If you have lived, then you have been alone. Then you know that deep, searing, soul-pain that is loneliness.
Our lives are bookended with being alone; the very first long, lonely journey we take through our mother’s birth canal, bursting into a world of seven billion souls— to our final moments, lying in our beds, just a few breaths left, surrounded by loved ones, yet knowing the next few moments we will quietly slip into darkness utterly alone.
In between life’s alpha and omega, our lives are marked by many ways of being alone—alone in our isolation, alone in rejection, alone in loneliness, alone in depression and despair, alone in pain and sickness, alone in our grief, and sometimes alone in blissful solitude.
I have always lived with someone. I have always had a roommate.
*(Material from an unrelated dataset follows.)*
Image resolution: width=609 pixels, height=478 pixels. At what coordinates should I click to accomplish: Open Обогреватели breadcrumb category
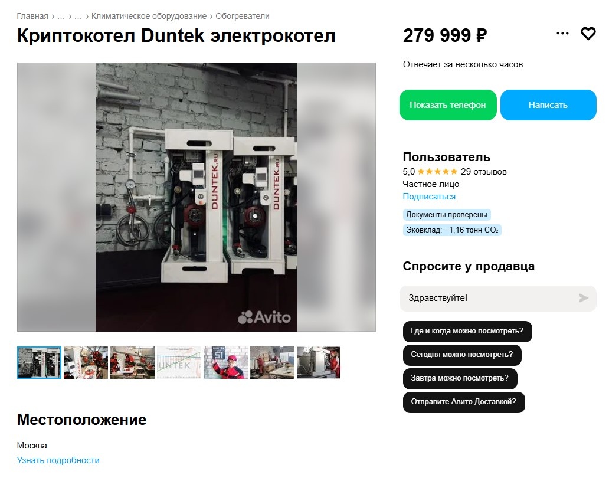pos(243,16)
From my brother, to my college roommates, to my wife. Yet, that did not protect me from those feelings of isolation, loneliness, and melancholy.
I often felt alone at the dinner table, surrounded by parents and my brothers and sisters. I have felt isolated in the classroom, and in the gymnasium, in a movie theatre, on a date, and sitting next to the love of my life.
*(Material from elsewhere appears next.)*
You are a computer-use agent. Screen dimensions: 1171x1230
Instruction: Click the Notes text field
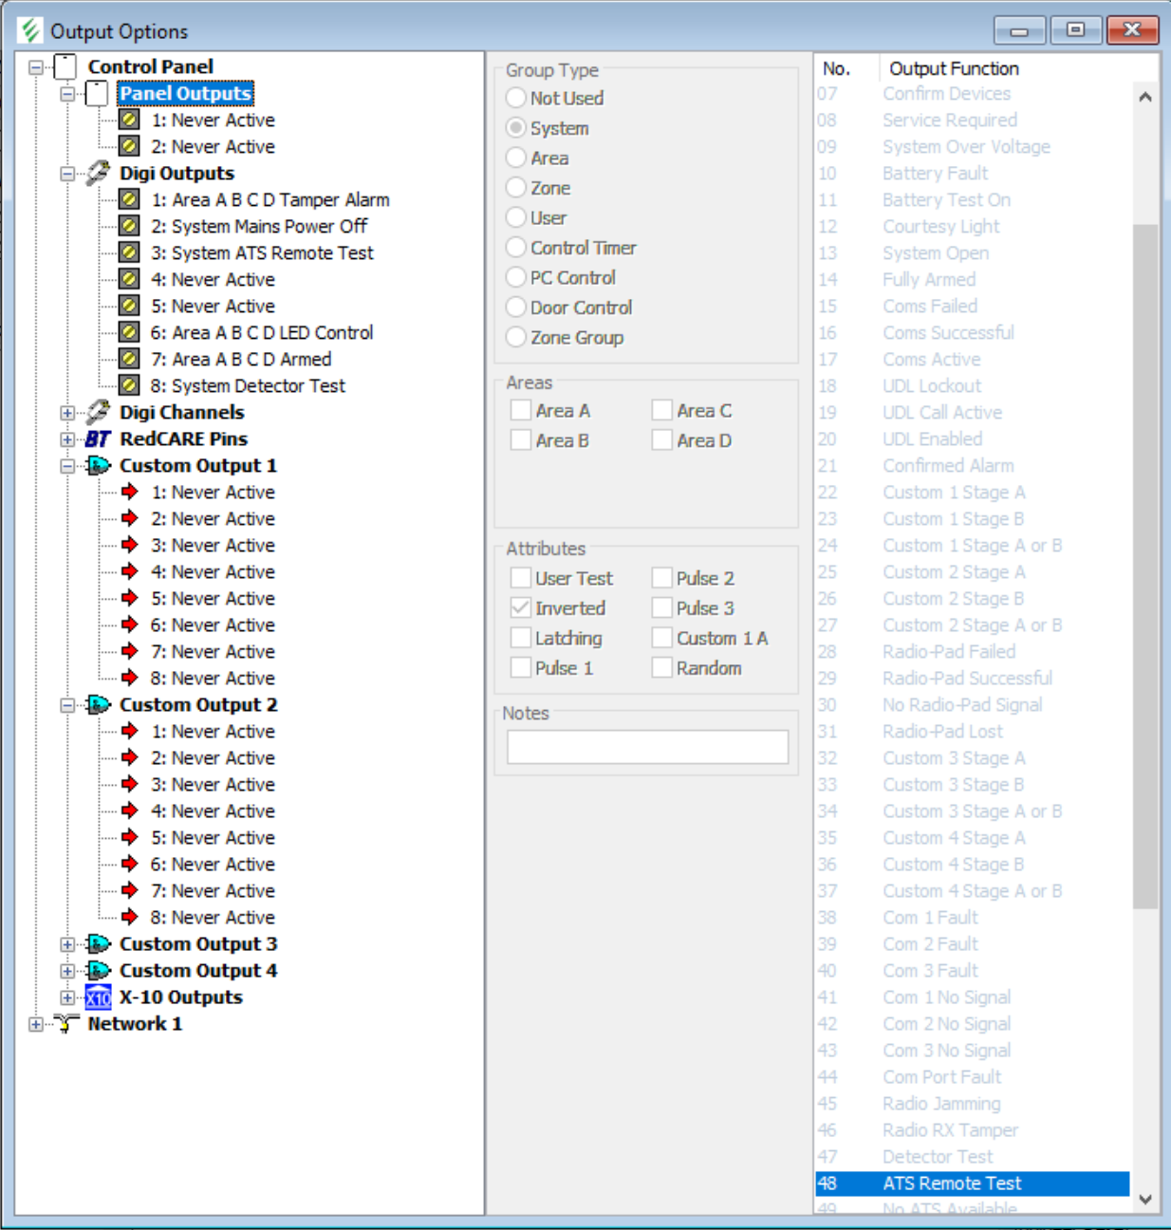(x=647, y=747)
I have felt alone—the odd-man out in a group of friends and co-workers. There seems to be no way of escaping the many faces of loneliness and of the feelings of being utterly alone.
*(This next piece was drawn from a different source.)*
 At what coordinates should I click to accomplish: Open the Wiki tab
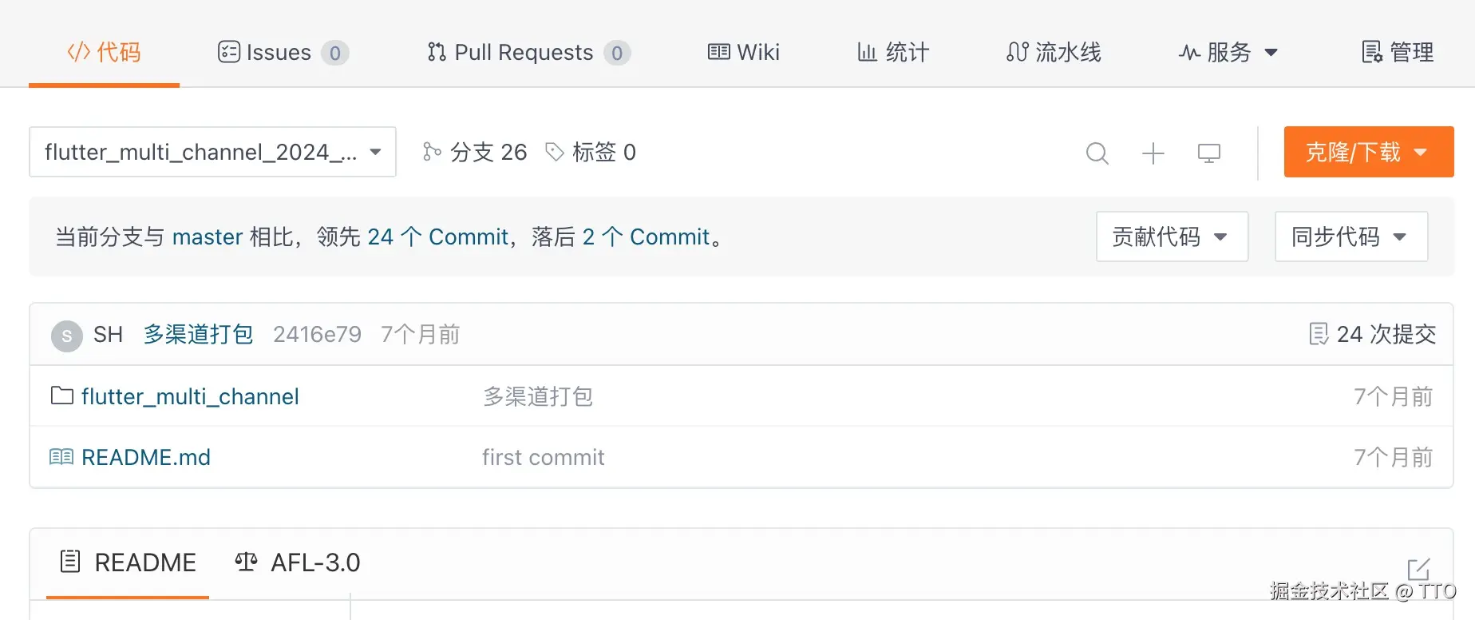tap(744, 53)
Oh, I had friends—and I had lots of fun with my friends. The loneliness I am talking about is one I constructed myself. It was fabricated from my perception that everyone except me was connected to whatever is happening at the time.
I guess that is why I have always noticed the loner, the person sitting by themselves in meetings, on park benches, or at lunch. I almost immediately assume they are miserable in their aloneness.
I remember in grade school and high school often seeking out those who took their lunch alone—because I knew the pain myself. Frequently my reaching out was met with gratitude, and friendship.
To this day, in my work with addicts and alcoholics, I look for that downcast person, the face of loneliness and desperation, and without fail, I find they secretly desire some kind of human connection, but do not know how to ask for it.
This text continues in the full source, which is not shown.